Obviously this is a pretty open ended questions, but if there are any "can't misses" i'd love to hear about em...
post #2 of 8
North Rustler, West rustler and Westward Ho @ Alta. There's some nifty stuff off supreme too.

Don't overlook Dear Valet for good tree skiing...

L
post #3 of 8
Quote:
Originally Posted by dbart2
Heading out for a week in Utah on Friday was wondering if anyone had recommendations for where i could find some good glade skiing. Nothing is set in stone, but as of now it looks like we'll be skiing the weekend days at Brighton and/or Solitude and then Alta/Snowbird during the week.

Obviously this is a pretty open ended questions, but if there are any "can't misses" i'd love to hear about em...
If you define "glades" as scattered oak trees, aspens, and tall brush, there's nowhere I've skied in Utah that's better than Snowbasin.

West-facing side of Honeycomb Canyon at Solitude has great tree skiing.

The aspen glade along the lower right side of Lone Tree at Snowbird is really good (although they're pretty tight).
post #4 of 8
The trees under the Snake Creek and Great Western chairs at Brighton are well spaced and usually hold some of the mountain's best snow. Snake Creek and Great Western are the two lifts looker's left on the trail map below:

post #5 of 8
Quote:
Originally Posted by boarderline
The trees under the Snake Creek and Great Western chairs at Brighton are well spaced and usually hold some of the mountain's best snow. Snake Creek and Great Western are the two lifts looker's left on the trail map below:

I second this one. I was at Brighton Saturday and spent most of the time in the trees. There was powder aplenty in the trees. You can ski in the trees pretty much from top to bottom on the mountain. It's not real expert stuff (the trees have some pretty decent spacing and the pitch isn't real steep), but it is definitely fun.

In addition to the runs under the two lifts mentioned, there's a great tree run off of the Crest Express Chair. Start down Tantamount, but cut into the trees under the lift.
post #6 of 8
To me, glades mean moderate to very tight tree skiing with alternate paths requiring plenty of short turns (i.e. your not just going down a hiking trail and/or it's not just one tree every 30 feet and/or not just a chute between dense trees). I was just in Utah last week and found that the Canyons - other issues aside - and Deer Valley had some tree skiing per the above definition. Alta and Snowbird were generally more open but highly recommended .
post #7 of 8
If you make it over, Triangle trees at DV (It's on the map)
post #8 of 8
Quote:
Originally Posted by dbart2
Heading out for a week in Utah on Friday was wondering if anyone had recommendations for where i could find some good glade skiing. Nothing is set in stone, but as of now it looks like we'll be skiing the weekend days at Brighton and/or Solitude and then Alta/Snowbird during the week.

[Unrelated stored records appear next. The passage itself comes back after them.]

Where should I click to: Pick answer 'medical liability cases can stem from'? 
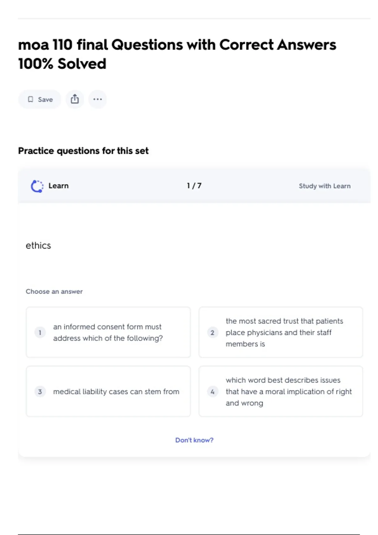116,391
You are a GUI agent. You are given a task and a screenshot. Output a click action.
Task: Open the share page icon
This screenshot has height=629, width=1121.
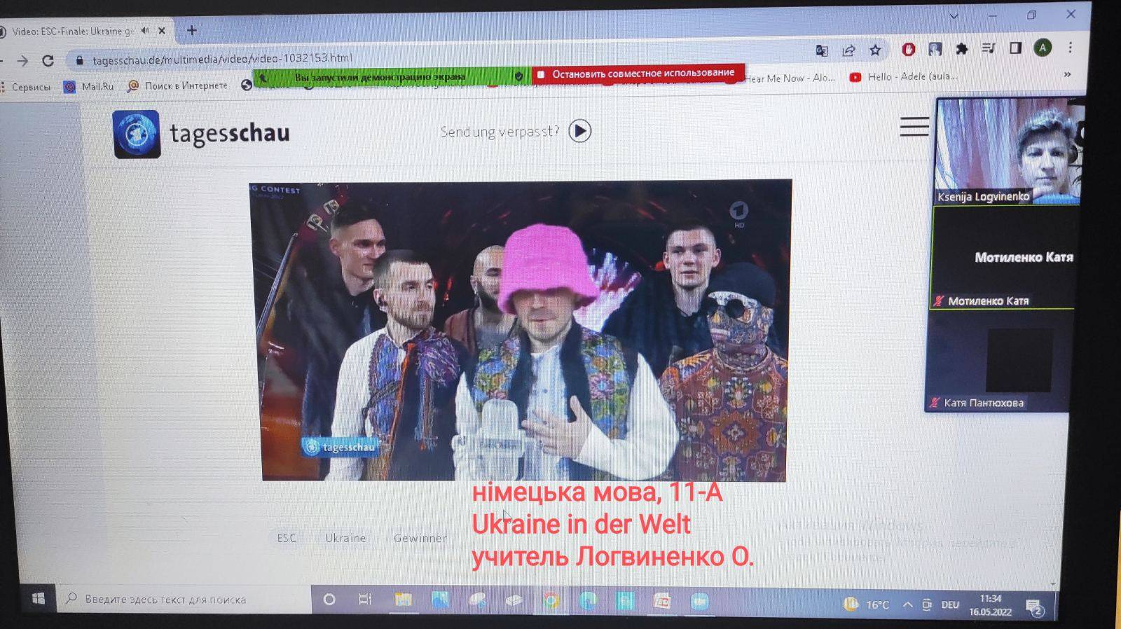coord(848,50)
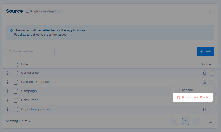Viewport: 221px width, 132px height.
Task: Tick the Conference checkbox
Action: (x=16, y=73)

Obviously this is a pretty open ended questions, but if there are any "can't misses" i'd love to hear about em...
Glades? You do know that just about EVERYTHING in Utah is 'Glade' skiing, don't you? The trees in the Wasatch are very different from the [I assume] the East. We have sparsly poplulated spruce forrests, and thicker density Aspens/Cottonwoods that have few branches down low, that are all very skiable. So the term 'glades' really applies to just about everything between the designated runs. As long as there isn't a rope across it, all the 'glades' are in play.